Goal of the exercise: When copying the listing below, skip every picture and keep each word as it stands.

Data:

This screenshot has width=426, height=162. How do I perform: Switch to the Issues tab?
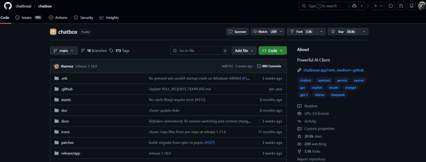click(28, 17)
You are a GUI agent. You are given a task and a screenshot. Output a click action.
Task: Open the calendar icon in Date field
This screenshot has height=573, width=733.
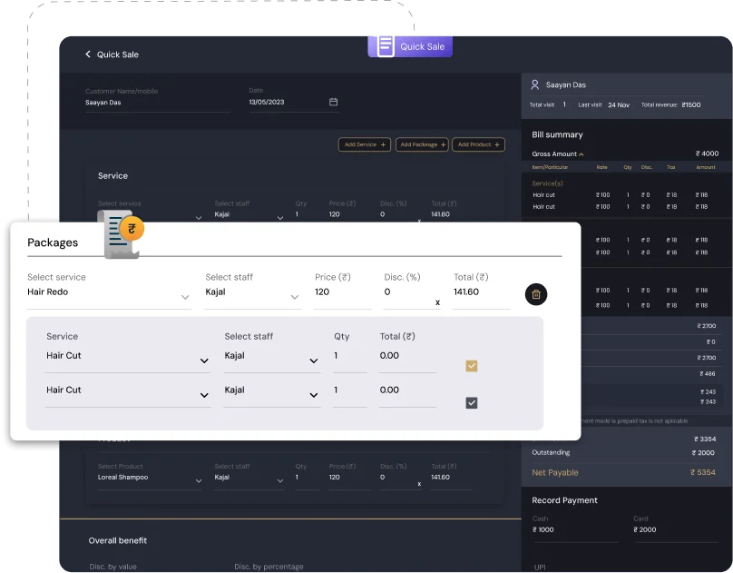[x=333, y=102]
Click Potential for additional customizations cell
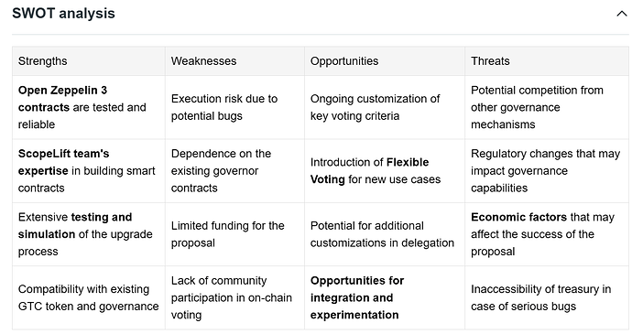The height and width of the screenshot is (334, 632). 385,234
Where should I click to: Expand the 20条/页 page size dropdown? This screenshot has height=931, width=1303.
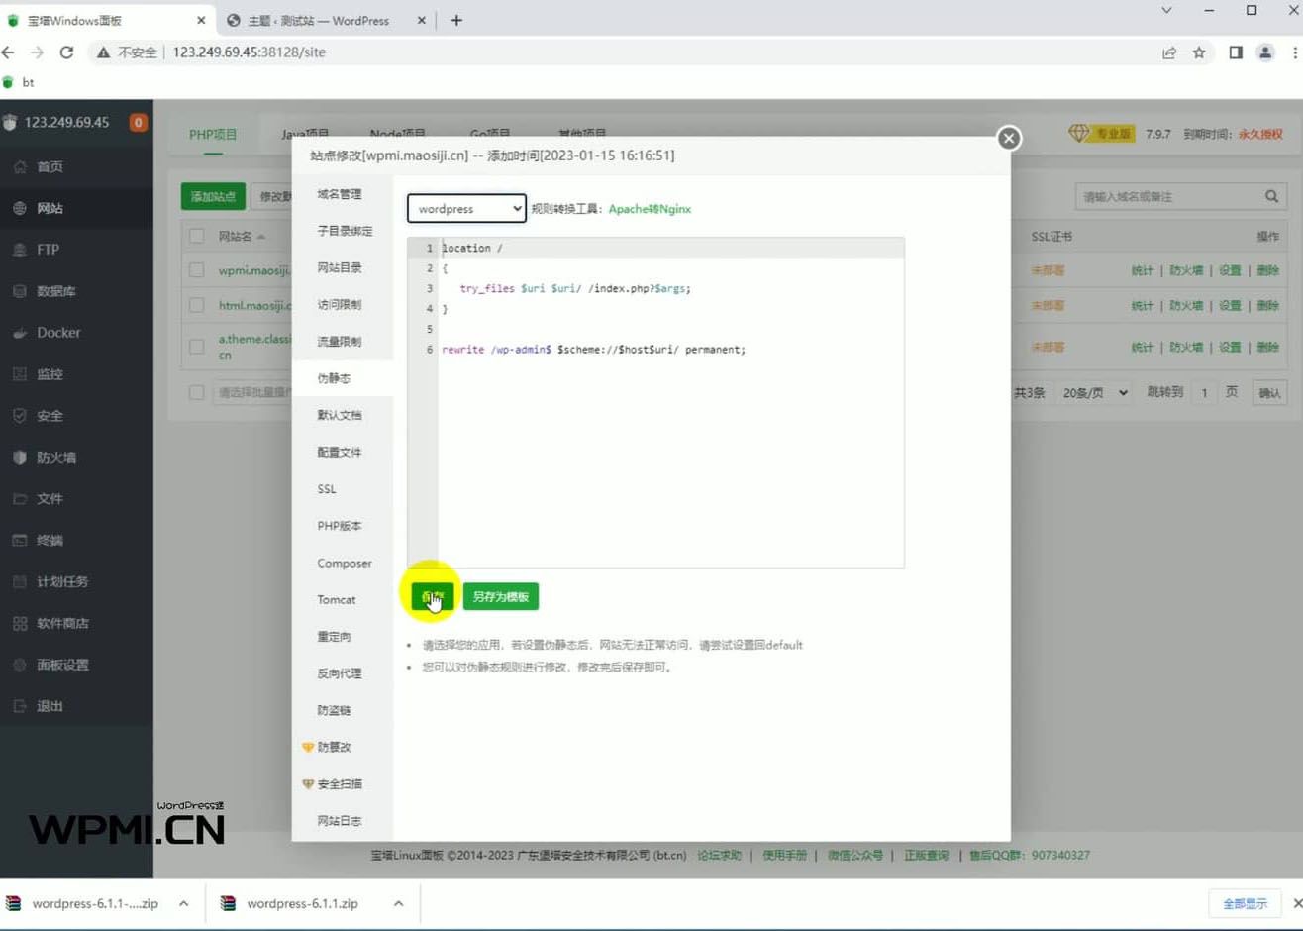coord(1094,393)
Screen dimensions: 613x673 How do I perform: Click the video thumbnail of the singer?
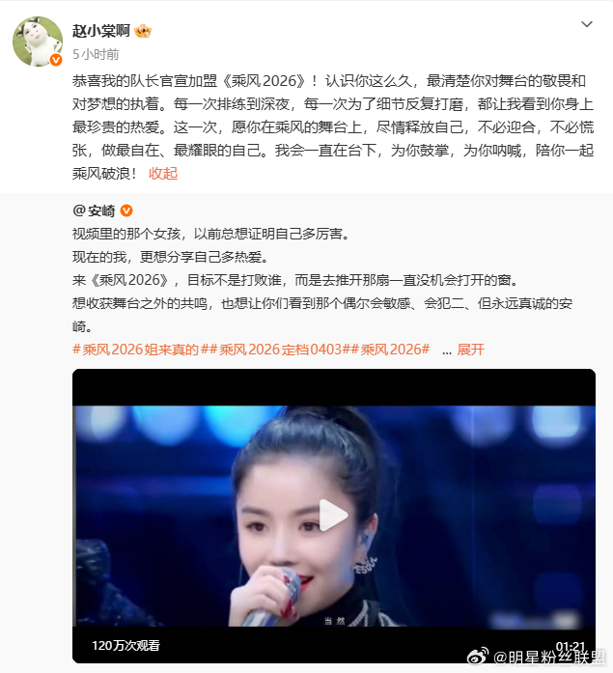(334, 516)
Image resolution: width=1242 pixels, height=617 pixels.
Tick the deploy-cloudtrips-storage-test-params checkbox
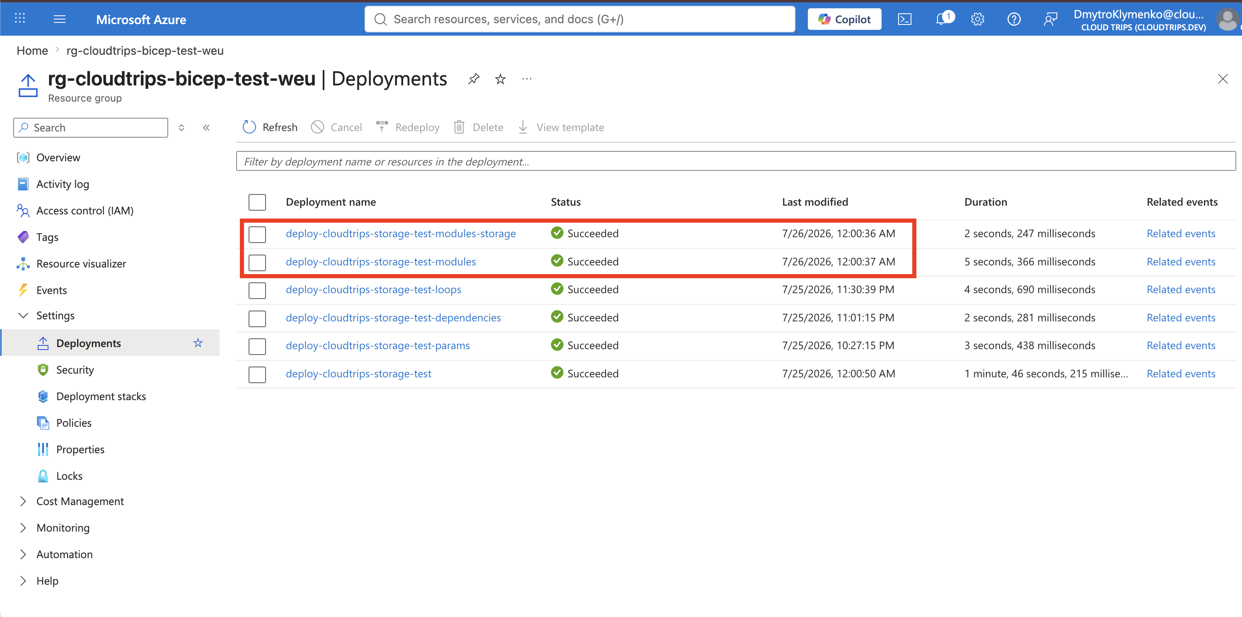coord(257,346)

Task output:
This screenshot has width=426, height=162. How do I perform: Switch to the Issues tab?
click(28, 17)
You are a GUI agent. You are given a task and a screenshot. Output a click action.
Task: Open the calendar icon in Date field
This screenshot has height=573, width=733.
[x=333, y=102]
Click Potential for additional customizations cell
The height and width of the screenshot is (334, 632). 385,234
Where should I click to: Expand the 20条/页 page size dropdown? This screenshot has height=931, width=1303.
coord(1094,393)
Screen dimensions: 613x673 How do I perform: Click the video thumbnail of the singer?
(334, 516)
Image resolution: width=1242 pixels, height=617 pixels.
Tick the deploy-cloudtrips-storage-test-params checkbox
coord(257,346)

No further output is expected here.